Two-thirds of respondents admit to feeling “deceived” after checking the commercial nature of the content, and more than half swear not to trust a branded item, whatever the subject, to the detriment of the hosts – 59% of respondents think that the websites that publish them lose credibility. According to the study, the term “sponsored” would still have quite an ambiguous meaning, ending with being perceived as indicative of a compromised, if not irreparably “influenced” by the sponsor, article.
It sounds almost like a rejection (the sample is less than a thousand users), which follows the data provided by Chartbeat at the beginning of the year, which recorded a loss of interest of the Internet audience for sponsored content (only 24% of readers scroll native advertising, compared to 71% of the classic editorial content). 57% of the respondents prefer the old method of banners to sponsored content – which ironically were created to reach users, win their interest and focus on the engagement – while a few more (two-thirds of respondents) are ready to click on one of these.
The problem with Facebook
From the feedback of readers, and the analysis of published content, Time.com‘s second life on Facebook is benefiting. According to Lucia Moses of Digiday, the Facebook page of the newspaper has grown by 44% in three months, up to 5.5 million. The result is even more significant if it is considered that Time is an authoritative magazine with a recognizable style, which cannot afford the stylistic and editorial excesses of websites such as the Huffington Post and BuzzFeed (which have been surprisingly passed in the race for having more “likes”) and that its traffic comes 16% from social networks (other high-growth data, as well as the unique contacts on desktop and mobile). According to Scott Havens of TimeInc. the tricks are the following; publishing articles on Facebook more frequently, searching for the right length for the status to be matched (possibly short) and the right voice, creating curiosity in the readers without distancing them too much from that of the website, and not falling into clickbait excesses.
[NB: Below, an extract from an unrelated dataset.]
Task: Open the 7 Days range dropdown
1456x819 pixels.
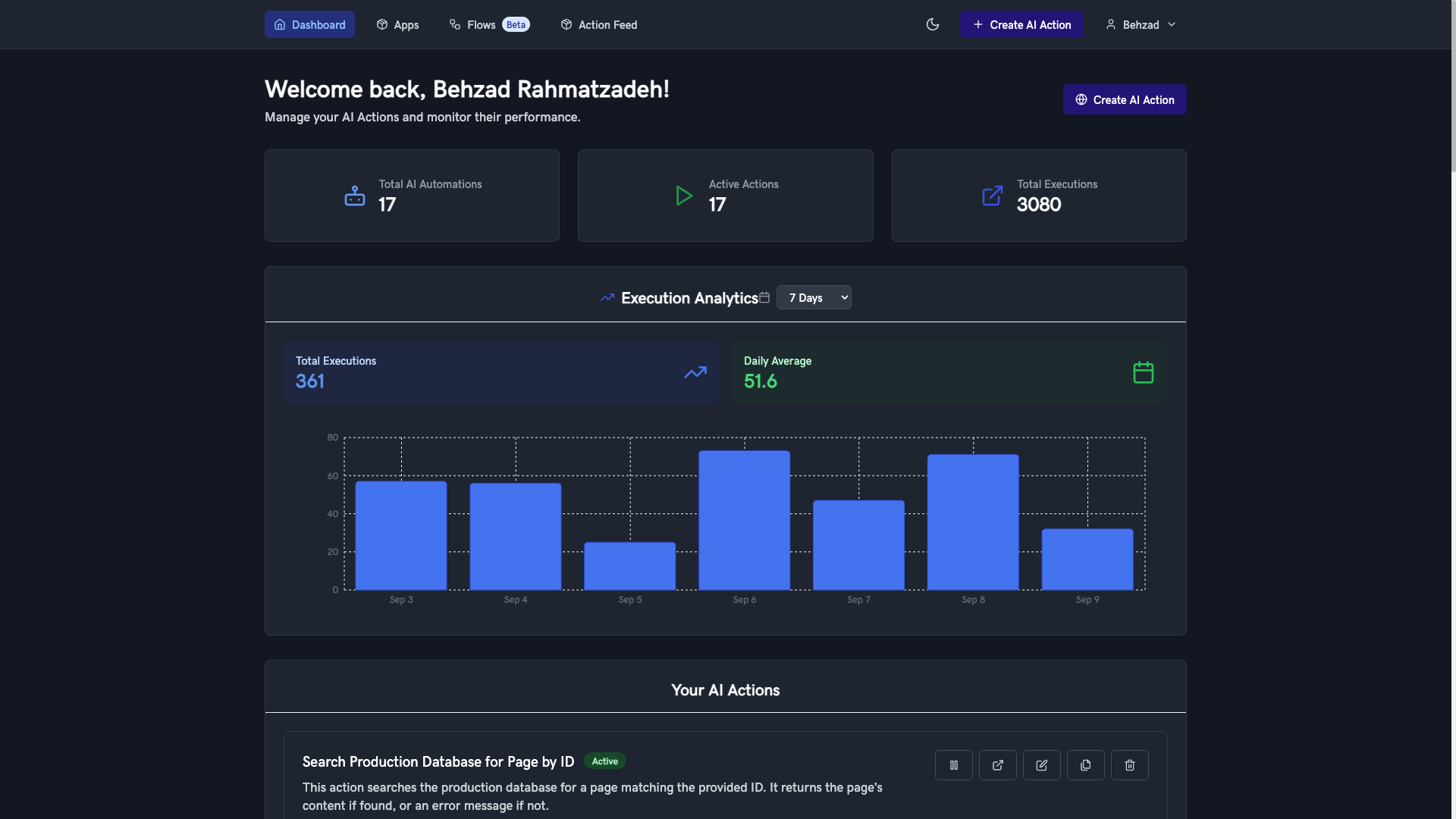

The expansion of social team skills – now called “audience engagement editor” – and a weekly analysis of the results are also fundamental.
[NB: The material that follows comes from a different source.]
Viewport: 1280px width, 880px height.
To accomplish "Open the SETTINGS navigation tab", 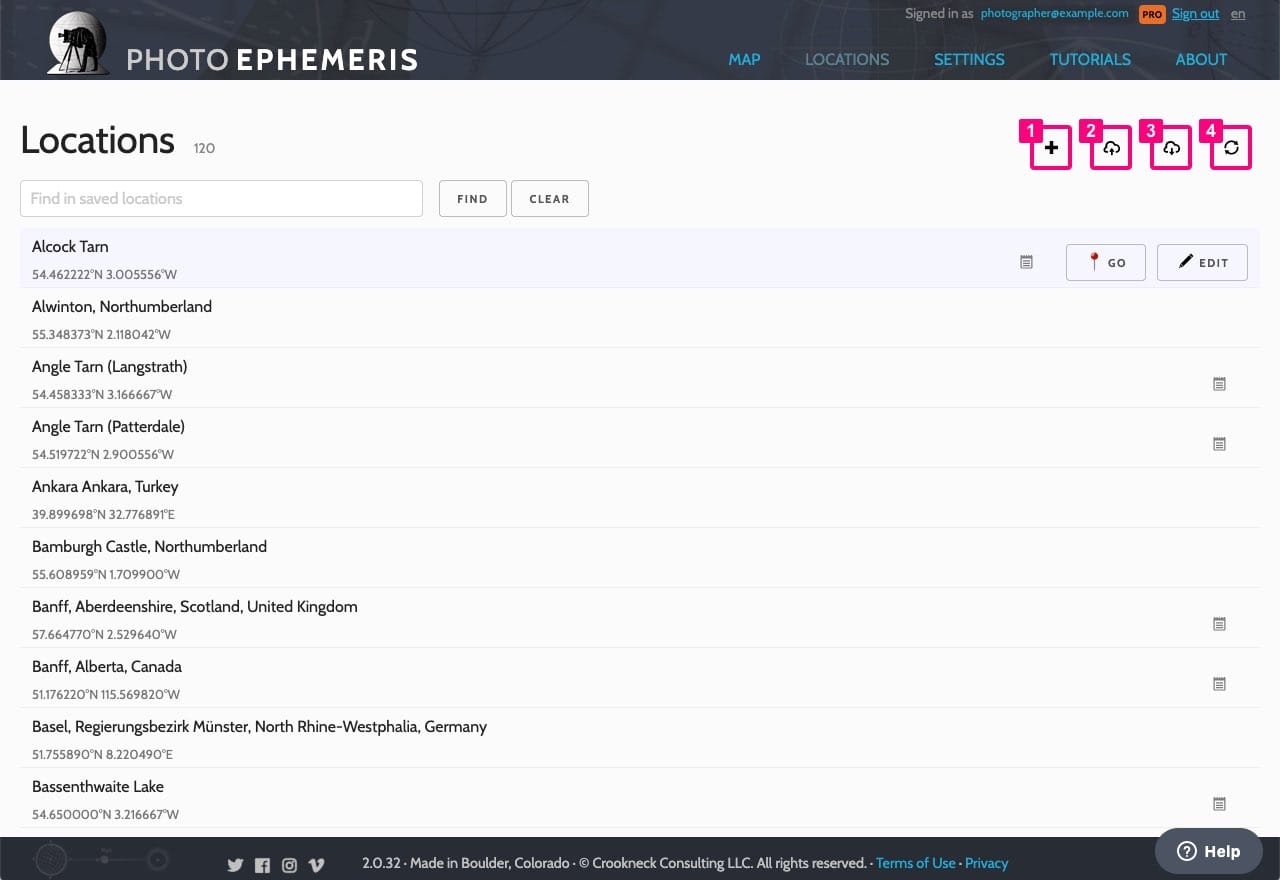I will coord(969,59).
This week, Jay Rosen, professor at NYU and First Look Media advisor, is back on the critical relationship between Facebook and journalism. Facebook – Rosen explains – has almost all the power on production (choices) and especially on the distribution (the public reception) of journalistic content. This theory is all the more confirmed by the discovery of the social network experiment on the mood of readers conditioned by the posts of their news feeds. With its algorithm, Roses continues, Facebook believes it can decide better than those who publish what readers want by directing the reading of users on the basis of the permanence of a post, regulated by a still not controllable mechanism – if not altered, as seen, for study purposes. “Journalism is supposed to be about informing people so they can understand the world and take action when necessary. Action and behaviour are not the same thing at all. One is a conscious choice, the other a human tendency.”